April 14, 2024
Deutsche Bank says why markets may be disappointed by rate cuts this year?


  • Deutsche Bank has written that the market’s expectations of a major cut this year are unlikely to end.
  • Today’s economy is similar to that of 1995, when the cuts fell short of market forecasts.
  • The productivity cycle from AI could keep the US from falling into recession, which would keep rates up.

The market may find the anticipated rate-cut cycle falls short of expectations, Deutsche Bank’s George Saravelos wrote on Friday.

This is not because of its timing, but because interest rates will not fall as aggressively as predicted. Futures markets are forecasting five to six cuts this year, which would result in a Fed funds rate cut of more than 100 basis points by the end of the year.

“In a soft landing scenario, it is reasonable to expect the Fed to cut to nominal neutral,” Saravelos wrote, referring to the rate level that neither restricts the economy nor expands it. “The problem is that no one knows where this theoretical rate is in real time.”

Given this uncertainty, it is likely that the Federal Reserve is headed toward a repeat of 1995, he wrote. That year, the central bank cut rates by 75 basis points, less than expectations for a 200 basis point cut.

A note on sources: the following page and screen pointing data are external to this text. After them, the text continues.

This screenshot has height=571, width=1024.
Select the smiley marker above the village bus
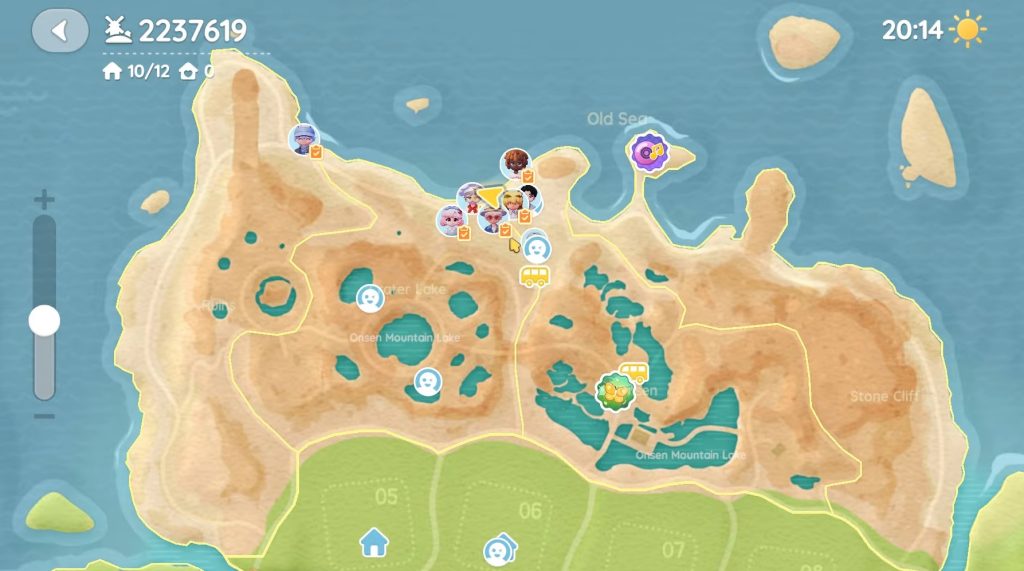(x=538, y=246)
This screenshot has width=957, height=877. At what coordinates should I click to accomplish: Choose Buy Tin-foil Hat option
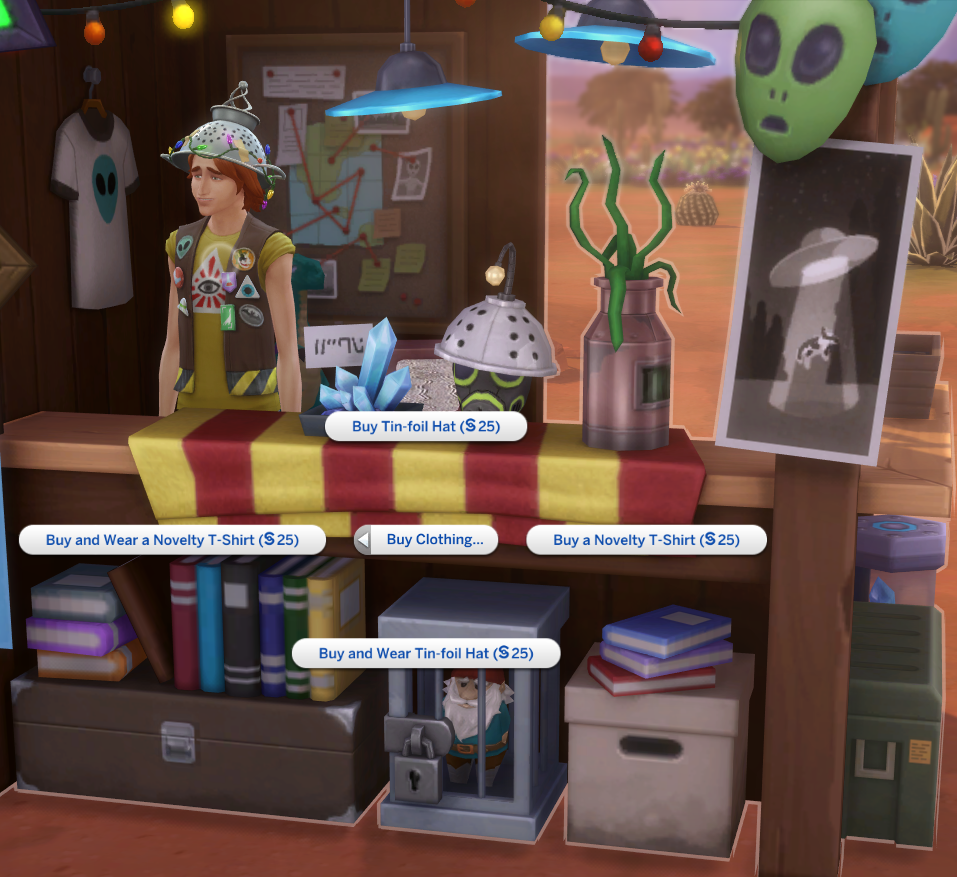click(425, 426)
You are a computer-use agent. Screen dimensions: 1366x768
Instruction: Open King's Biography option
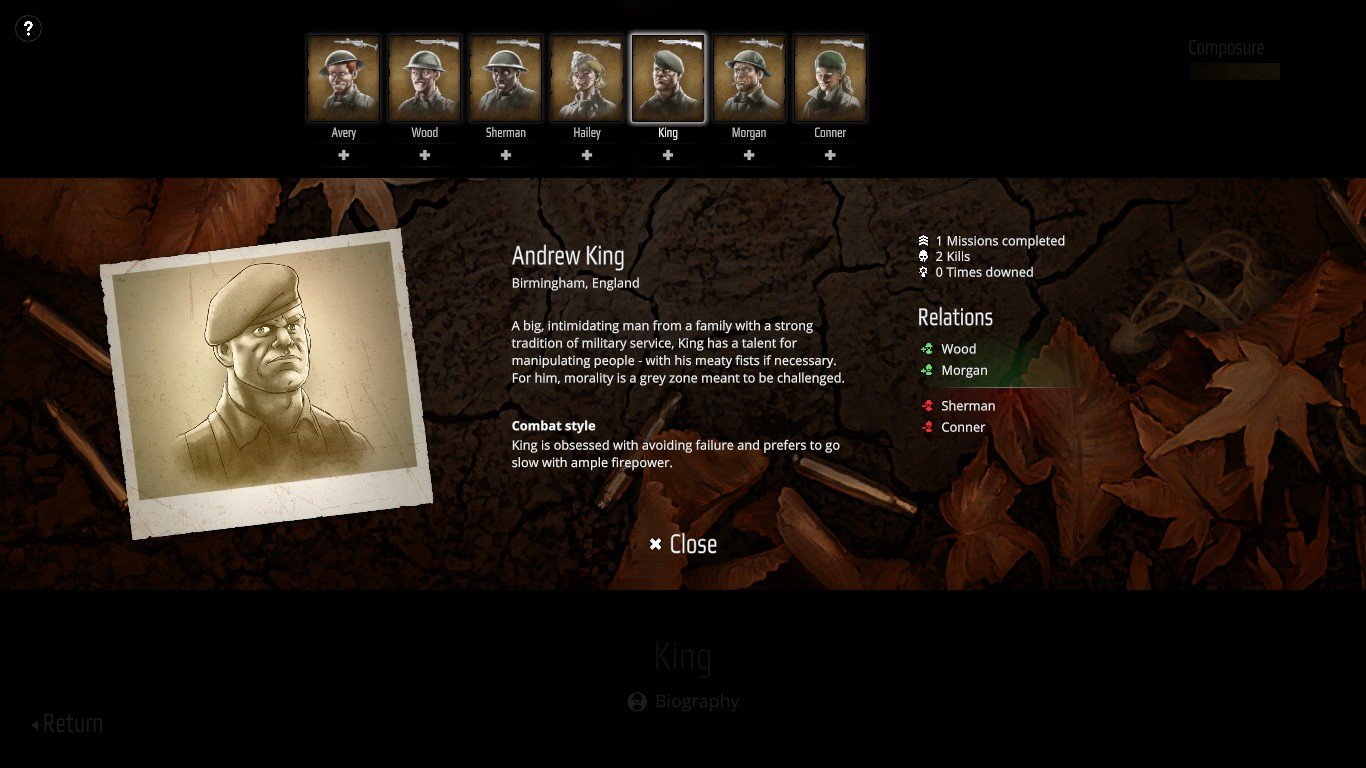pos(684,702)
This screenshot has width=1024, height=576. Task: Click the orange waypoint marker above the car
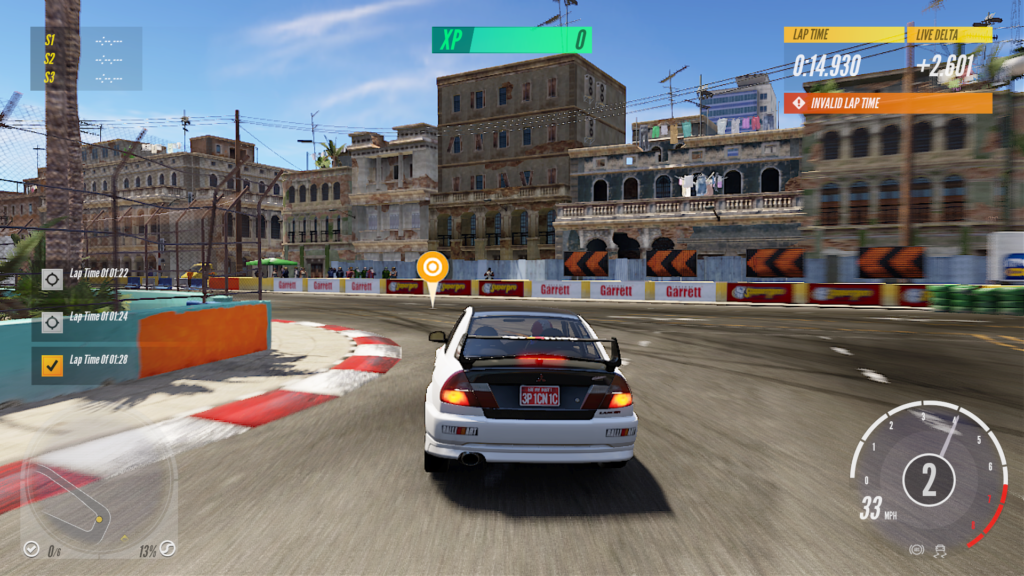432,267
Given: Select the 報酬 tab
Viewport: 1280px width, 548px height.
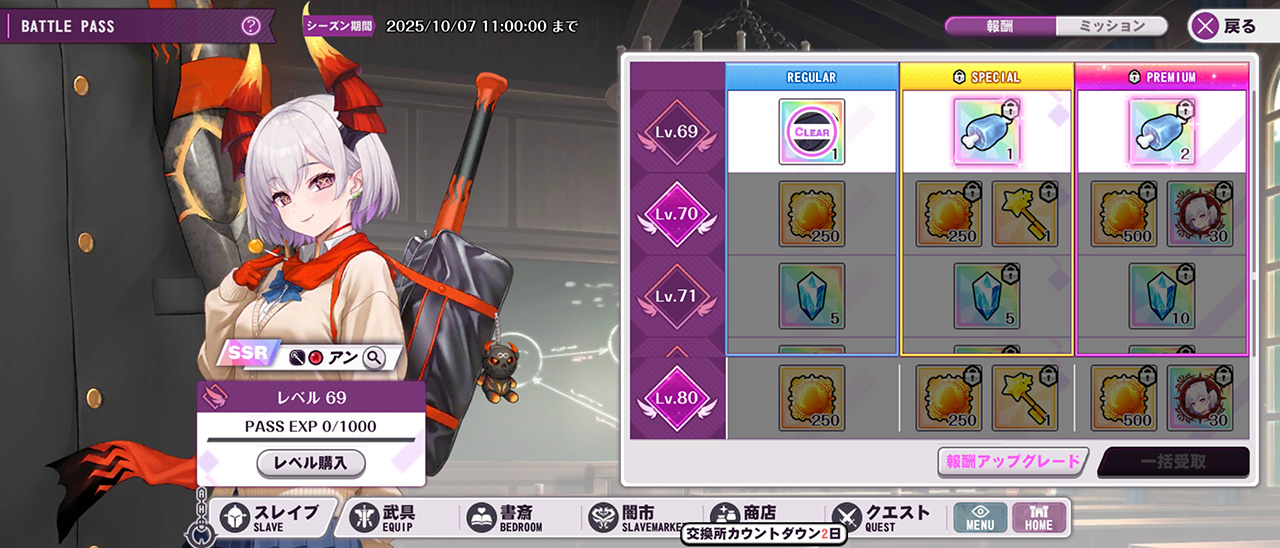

Like today’s economy, declining inflation, labor growth, and economic strength involved only minor adjustments about thirty years ago. The technology cycle of the mid-nineties kept the economy moving forward and concerns about a major recession never surfaced.

Saravelos wrote, “Can this experience be repeated? Artificial intelligence stands out as a technology that can help drive a new productivity cycle. We have seen the dramatically reduced interest rate sensitivity of the US economy. Has also been written about.”

So far in the year, the Fed has kept rates in the range of 5.25%-5.50%. At its latest FOMC meeting, it signaled the need to strengthen confidence in deflation before a policy turn.

The bullish arguments may have lost some of their edge after the January jobs report, where new positions nearly doubled expectations. And although some still see recession risks for the broader economy, others have pointed to the strength of continued spending as a tailwind.